Given exercise:
Copy out the lines of the material verbatim, starting at the line that contains "Open the 选项" and ending at the line that contains "pyautogui.click(x=213, y=180)".

------------------------------

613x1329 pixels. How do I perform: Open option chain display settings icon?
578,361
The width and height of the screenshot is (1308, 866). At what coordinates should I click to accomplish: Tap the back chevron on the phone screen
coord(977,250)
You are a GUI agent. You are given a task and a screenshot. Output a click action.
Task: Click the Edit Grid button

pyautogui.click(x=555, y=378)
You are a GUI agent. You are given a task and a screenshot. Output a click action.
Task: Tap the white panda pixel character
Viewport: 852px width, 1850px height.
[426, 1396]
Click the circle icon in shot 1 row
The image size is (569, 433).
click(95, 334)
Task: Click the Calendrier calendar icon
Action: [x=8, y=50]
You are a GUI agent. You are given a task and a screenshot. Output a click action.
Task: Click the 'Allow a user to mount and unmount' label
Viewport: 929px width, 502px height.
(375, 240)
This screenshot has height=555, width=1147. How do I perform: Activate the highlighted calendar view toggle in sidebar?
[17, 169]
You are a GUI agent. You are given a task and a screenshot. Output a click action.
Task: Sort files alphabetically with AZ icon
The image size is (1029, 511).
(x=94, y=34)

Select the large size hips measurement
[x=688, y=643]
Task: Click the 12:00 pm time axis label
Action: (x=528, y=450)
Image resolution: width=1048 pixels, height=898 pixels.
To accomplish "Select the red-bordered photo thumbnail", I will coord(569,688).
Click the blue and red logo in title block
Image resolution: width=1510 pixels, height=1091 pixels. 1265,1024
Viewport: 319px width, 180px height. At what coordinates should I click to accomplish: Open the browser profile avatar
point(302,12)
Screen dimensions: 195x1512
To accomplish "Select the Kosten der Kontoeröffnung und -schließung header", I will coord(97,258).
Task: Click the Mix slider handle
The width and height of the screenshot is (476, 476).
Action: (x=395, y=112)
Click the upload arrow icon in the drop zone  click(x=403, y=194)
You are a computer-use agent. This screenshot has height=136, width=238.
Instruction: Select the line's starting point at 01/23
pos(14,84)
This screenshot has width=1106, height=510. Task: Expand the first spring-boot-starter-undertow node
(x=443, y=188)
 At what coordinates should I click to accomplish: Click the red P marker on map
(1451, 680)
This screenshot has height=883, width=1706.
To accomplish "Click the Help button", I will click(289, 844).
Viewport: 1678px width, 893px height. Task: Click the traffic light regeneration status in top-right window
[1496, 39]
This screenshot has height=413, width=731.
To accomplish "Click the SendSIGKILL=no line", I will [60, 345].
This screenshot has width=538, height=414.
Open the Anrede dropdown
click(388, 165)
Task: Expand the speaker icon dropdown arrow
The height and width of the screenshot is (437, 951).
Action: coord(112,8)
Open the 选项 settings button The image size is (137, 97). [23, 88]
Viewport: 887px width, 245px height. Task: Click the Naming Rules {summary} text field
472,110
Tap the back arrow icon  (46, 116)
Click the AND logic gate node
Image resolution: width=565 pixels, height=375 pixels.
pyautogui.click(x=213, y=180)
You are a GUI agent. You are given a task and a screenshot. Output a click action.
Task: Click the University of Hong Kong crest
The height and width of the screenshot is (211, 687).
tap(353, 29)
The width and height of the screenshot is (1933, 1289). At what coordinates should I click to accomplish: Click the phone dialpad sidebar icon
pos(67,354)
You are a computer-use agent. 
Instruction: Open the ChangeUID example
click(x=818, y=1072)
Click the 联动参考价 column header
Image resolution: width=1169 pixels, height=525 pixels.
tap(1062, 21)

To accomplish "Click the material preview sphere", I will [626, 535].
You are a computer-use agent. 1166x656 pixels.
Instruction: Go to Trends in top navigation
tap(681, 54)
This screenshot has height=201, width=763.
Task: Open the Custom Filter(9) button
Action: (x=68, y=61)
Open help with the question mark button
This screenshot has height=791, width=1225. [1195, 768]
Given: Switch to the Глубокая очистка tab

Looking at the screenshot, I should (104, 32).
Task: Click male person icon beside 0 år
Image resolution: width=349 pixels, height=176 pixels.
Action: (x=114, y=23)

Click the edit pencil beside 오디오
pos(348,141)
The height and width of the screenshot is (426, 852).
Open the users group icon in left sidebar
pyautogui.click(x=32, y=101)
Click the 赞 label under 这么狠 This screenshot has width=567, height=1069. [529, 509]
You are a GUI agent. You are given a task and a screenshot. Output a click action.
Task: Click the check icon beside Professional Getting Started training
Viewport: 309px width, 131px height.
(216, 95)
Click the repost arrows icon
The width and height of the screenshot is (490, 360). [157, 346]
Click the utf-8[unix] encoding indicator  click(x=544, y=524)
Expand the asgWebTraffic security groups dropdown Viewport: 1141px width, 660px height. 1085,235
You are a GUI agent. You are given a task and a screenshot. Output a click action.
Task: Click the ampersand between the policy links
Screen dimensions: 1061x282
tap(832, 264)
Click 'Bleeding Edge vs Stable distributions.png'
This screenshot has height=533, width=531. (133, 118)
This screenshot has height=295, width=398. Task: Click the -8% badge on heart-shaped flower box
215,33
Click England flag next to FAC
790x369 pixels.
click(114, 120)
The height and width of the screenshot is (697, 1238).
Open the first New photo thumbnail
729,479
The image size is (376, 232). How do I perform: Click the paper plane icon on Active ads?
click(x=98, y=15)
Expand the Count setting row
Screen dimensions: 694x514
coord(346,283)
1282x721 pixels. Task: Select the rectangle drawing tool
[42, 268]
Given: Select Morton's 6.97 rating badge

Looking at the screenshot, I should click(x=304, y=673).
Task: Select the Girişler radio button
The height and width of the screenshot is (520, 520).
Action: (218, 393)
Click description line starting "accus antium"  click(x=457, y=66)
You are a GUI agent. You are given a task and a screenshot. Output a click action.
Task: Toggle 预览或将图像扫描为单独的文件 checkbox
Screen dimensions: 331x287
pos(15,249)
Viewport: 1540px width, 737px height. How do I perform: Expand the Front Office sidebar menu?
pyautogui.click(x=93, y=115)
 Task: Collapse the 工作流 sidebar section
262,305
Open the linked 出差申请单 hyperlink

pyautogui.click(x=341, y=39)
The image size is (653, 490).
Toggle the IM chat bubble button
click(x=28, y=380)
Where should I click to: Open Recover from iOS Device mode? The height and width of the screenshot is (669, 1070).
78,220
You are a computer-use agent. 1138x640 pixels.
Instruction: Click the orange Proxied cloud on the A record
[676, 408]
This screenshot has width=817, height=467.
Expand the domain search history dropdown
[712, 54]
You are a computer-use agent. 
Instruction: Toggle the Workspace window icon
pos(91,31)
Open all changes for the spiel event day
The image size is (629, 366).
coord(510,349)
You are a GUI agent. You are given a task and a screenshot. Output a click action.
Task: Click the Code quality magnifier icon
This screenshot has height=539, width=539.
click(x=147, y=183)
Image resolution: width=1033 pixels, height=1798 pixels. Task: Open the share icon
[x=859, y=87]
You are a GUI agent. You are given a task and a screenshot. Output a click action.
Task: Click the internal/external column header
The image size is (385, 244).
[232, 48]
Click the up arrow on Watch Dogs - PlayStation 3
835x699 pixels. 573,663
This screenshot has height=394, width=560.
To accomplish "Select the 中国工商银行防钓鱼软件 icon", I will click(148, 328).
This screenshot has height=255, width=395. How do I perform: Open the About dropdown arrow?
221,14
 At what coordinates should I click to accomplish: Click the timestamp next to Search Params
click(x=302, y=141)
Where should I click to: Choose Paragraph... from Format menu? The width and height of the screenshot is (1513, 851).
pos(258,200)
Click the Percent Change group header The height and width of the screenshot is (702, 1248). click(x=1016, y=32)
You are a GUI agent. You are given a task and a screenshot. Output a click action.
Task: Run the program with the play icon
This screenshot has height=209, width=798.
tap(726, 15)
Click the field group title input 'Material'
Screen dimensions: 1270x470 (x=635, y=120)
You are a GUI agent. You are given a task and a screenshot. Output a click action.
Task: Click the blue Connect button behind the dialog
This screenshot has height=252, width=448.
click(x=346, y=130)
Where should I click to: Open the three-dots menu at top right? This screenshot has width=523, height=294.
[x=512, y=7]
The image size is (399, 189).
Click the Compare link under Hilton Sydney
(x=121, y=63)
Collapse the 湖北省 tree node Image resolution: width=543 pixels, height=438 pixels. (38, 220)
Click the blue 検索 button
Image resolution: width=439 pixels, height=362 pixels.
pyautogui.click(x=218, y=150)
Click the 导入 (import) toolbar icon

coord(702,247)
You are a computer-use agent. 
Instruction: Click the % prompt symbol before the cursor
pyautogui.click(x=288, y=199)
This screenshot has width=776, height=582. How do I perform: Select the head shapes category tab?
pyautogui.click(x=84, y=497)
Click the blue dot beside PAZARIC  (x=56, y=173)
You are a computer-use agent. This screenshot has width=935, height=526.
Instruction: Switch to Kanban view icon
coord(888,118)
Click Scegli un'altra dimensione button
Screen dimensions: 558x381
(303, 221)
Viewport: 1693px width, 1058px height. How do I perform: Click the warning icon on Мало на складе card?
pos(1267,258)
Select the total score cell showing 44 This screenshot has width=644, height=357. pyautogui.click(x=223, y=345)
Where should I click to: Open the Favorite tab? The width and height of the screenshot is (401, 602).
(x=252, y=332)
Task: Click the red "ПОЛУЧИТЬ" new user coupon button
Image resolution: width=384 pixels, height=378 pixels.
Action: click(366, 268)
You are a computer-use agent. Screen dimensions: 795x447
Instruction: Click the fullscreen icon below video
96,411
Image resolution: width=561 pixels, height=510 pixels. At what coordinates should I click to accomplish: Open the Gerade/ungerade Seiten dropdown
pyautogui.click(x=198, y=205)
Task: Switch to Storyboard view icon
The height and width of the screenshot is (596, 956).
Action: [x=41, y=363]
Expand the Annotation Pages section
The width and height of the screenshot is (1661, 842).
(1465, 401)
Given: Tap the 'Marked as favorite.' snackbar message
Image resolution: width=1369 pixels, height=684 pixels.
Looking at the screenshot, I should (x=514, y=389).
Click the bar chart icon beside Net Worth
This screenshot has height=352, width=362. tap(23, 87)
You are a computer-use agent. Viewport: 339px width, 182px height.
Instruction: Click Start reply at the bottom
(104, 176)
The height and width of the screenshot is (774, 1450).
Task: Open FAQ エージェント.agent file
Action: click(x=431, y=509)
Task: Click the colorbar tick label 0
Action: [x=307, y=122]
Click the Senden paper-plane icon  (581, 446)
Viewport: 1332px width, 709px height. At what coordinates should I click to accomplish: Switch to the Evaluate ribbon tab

------------------------------

The response:
Open the 选项 settings button The image size is (137, 97). [23, 88]
Viewport: 887px width, 245px height. Task: Click the Naming Rules {summary} text field
472,110
Tap the back arrow icon  (46, 116)
Click the AND logic gate node
Image resolution: width=565 pixels, height=375 pixels.
pyautogui.click(x=213, y=180)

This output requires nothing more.